# [EXTRACTED TEXT]
════════════════

Such a question indicates that intelligible genders and sexualities are those that are displaced through a continuist and naturalized logic between sex-gender-sexuality. Thus, one can visualize the arbitrary character of the categories created to describe the ways of being and living as there are many lives in physical education in schools, for example, which occupy the place of discontinuity, incoherence and non-humanity. Before we specifically discuss school practices of Physical Education discipline, we need to situate the importance of the notion of performativity for the theorizations about gender developed by Butler9.

For Butler (1993), the production of gender identity can be analyzed as a matter of performativity. As performative utterances carry out the action described at the time of their naming, for the author, when dealing with gender norms, expressions are always performative. Jonathan Culler (1997) refers to the discussions undertaken by Butler on gender performativity, defining this concept as “compulsory repetition of gender norms that animate and constrain the gendered subject [...] but which are also the resources from which resistance, subversions and displacement are forged” (CULLER, 1997, p. 103). Therefore, asking yourself about the production of bodies in physical education in schools is to focus on the action of gender norms, on how this action occurs in a repetitive and replayed way.

However, the effectiveness of gender performativity is not complete, nor dwells in full and once and for all subjects, who therefore are necessarily and repeatedly produced10. An analysis of the regulation processes of bodies in the physical education in schools should also evidence the recitations that operate resistance and possible counter-conducts at the core of heteronormativity. This means considering the possibility of analyzing disaccomodation and movements from possible zones of abjection11, like a destabilizing return to regulatory gender norms that define such zones.

(Hetero)normalization of gender and sexuality: an analysis of sex and age

In this last part of the article, we shall analyze the production of (hetero)normalization of gender and sexuality in the fabric of school education. In this sense, we are interested in understanding what prescriptions and (perform)actions are called into action in Physical Education in schools, focusing on three related categories: gender, sexuality and age. How do these categories cross and influence normative practices that fix models of intelligibility and hence of corporeality and age for school subjects?

════════════════

# [INFORMATION SHOWN]
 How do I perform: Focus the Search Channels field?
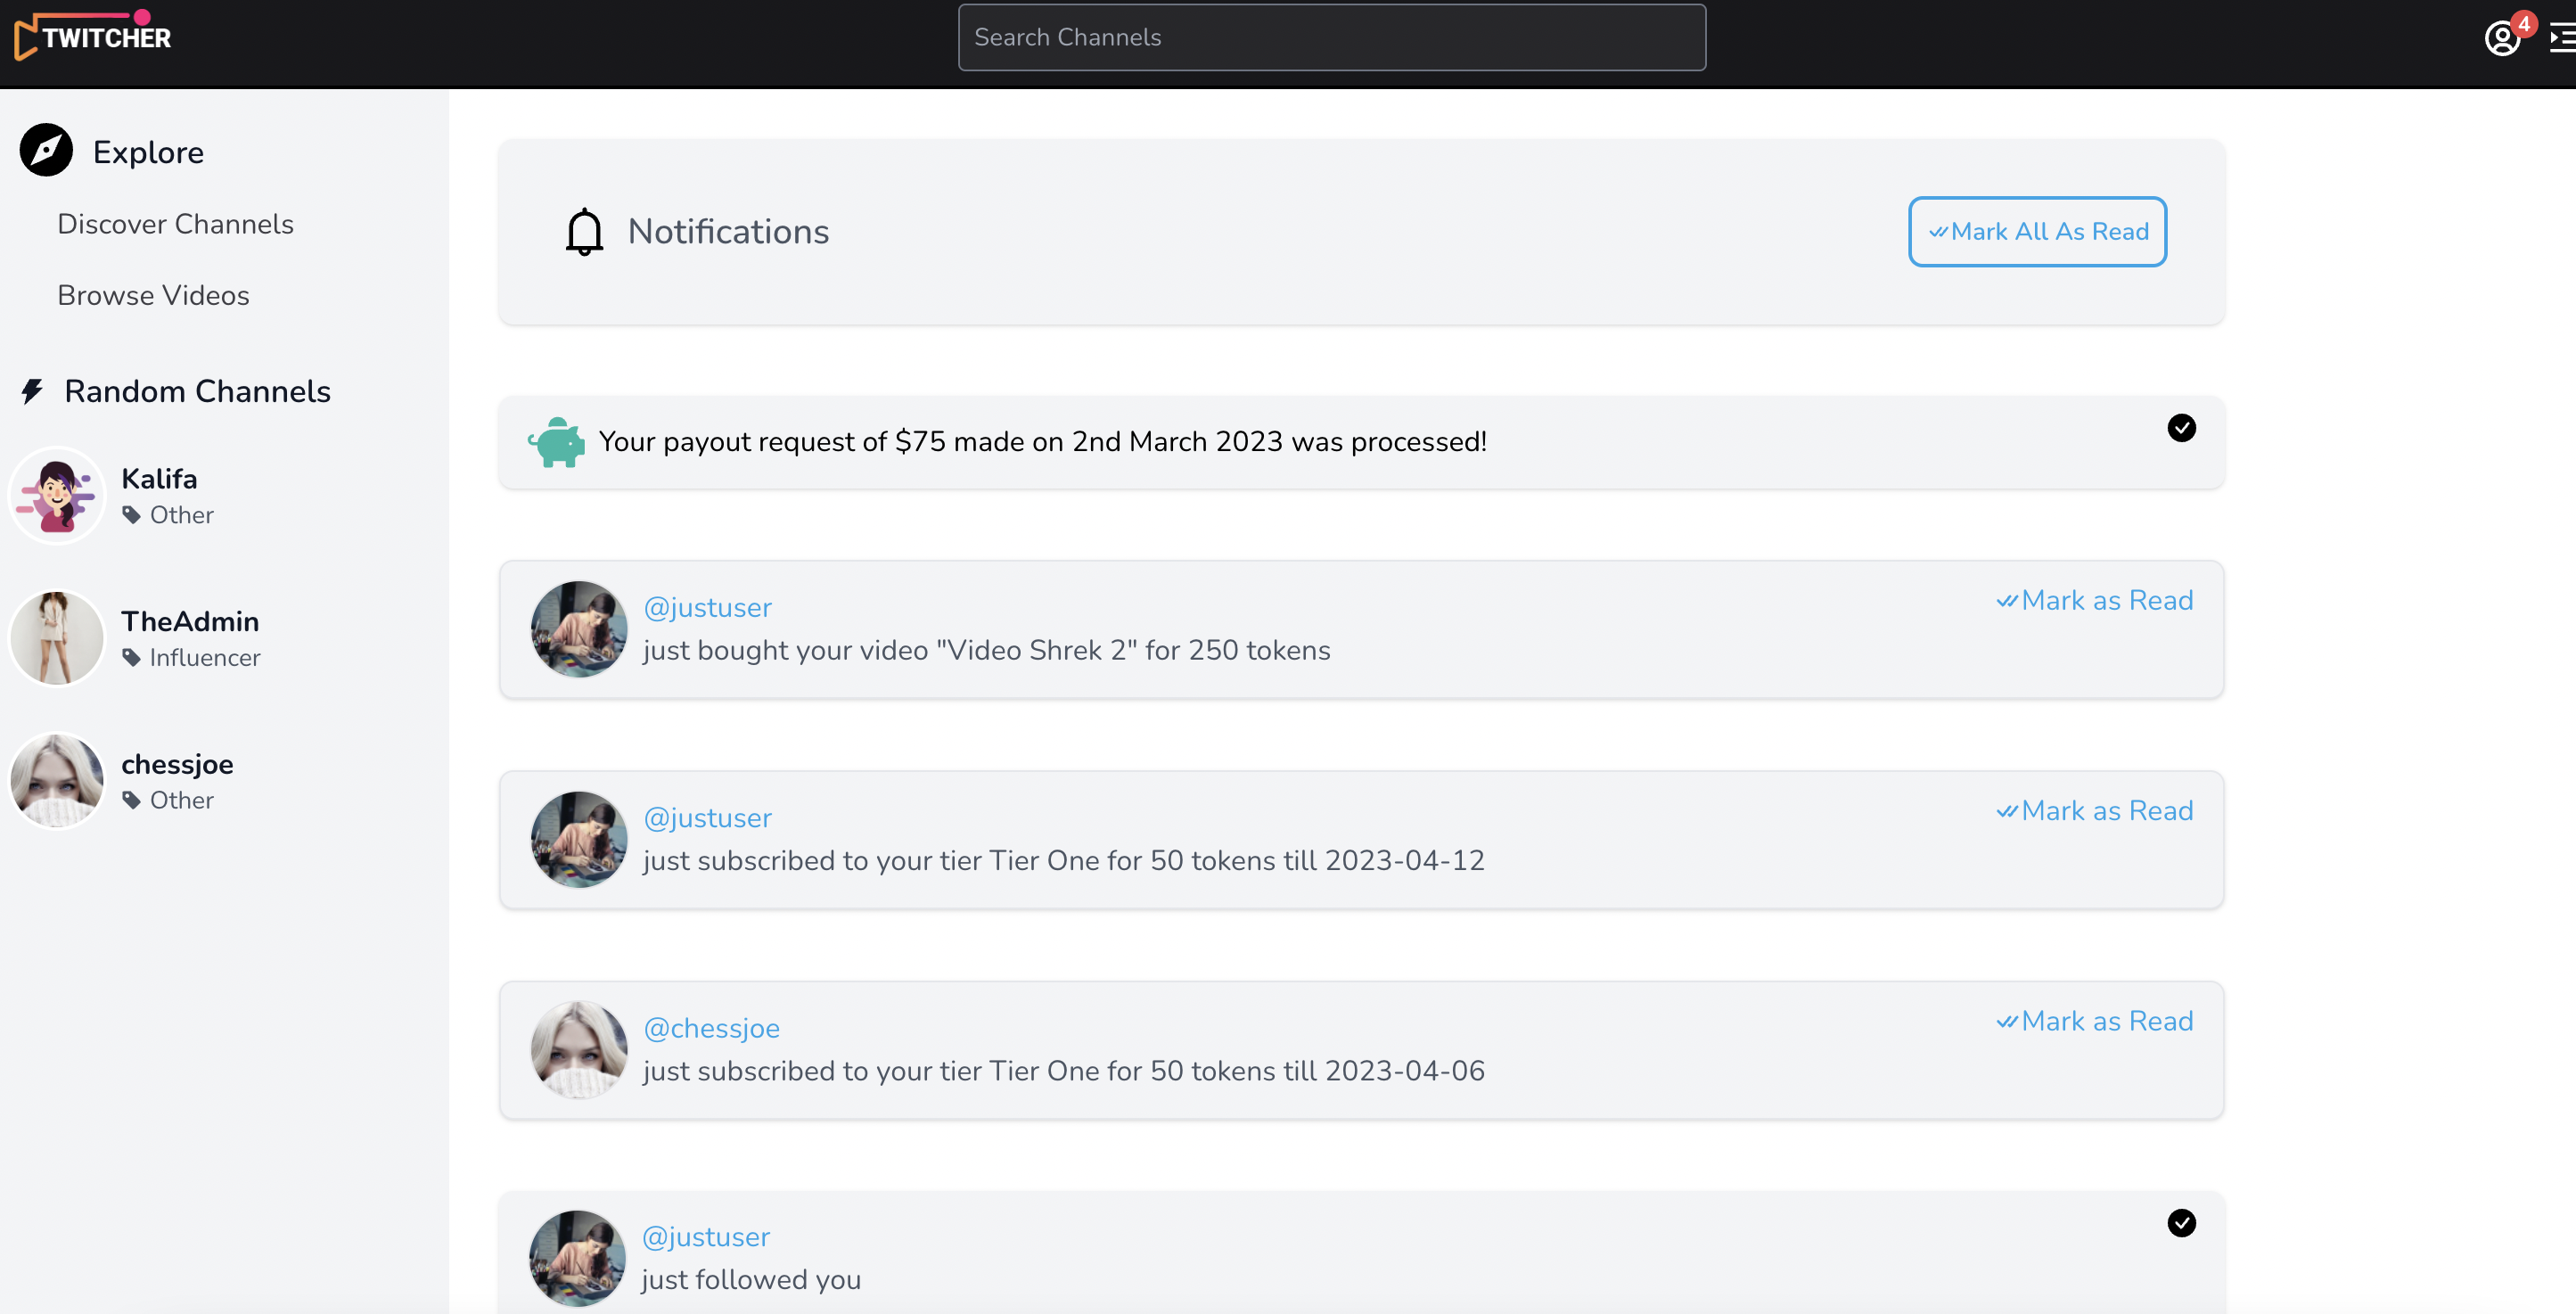tap(1331, 37)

════════════════

# [JOBS]
1. In the gender performativity excerpt, which year's work by Butler is cited for analyzing the production of gender identity as a matter of performativity?
2. The gender performativity excerpt names the related categories that its final part focuses on. List all of them.
3. Reproduce verbatim the part of the gender performativity excerpt that opens with the words containing "Such a question" and closes with "developed by Butler9.".
Work only from the gender performativity excerpt, not from the data.

# [FULL ANSWERS]
1. 1993

2.
- Gender
- Sexuality
- Age

3.
Such a question indicates that intelligible genders and sexualities are those that are displaced through a continuist and naturalized logic between sex-gender-sexuality. Thus, one can visualize the arbitrary character of the categories created to describe the ways of being and living as there are many lives in physical education in schools, for example, which occupy the place of discontinuity, incoherence and non-humanity. Before we specifically discuss school practices of Physical Education discipline, we need to situate the importance of the notion of performativity for the theorizations about gender developed by Butler9.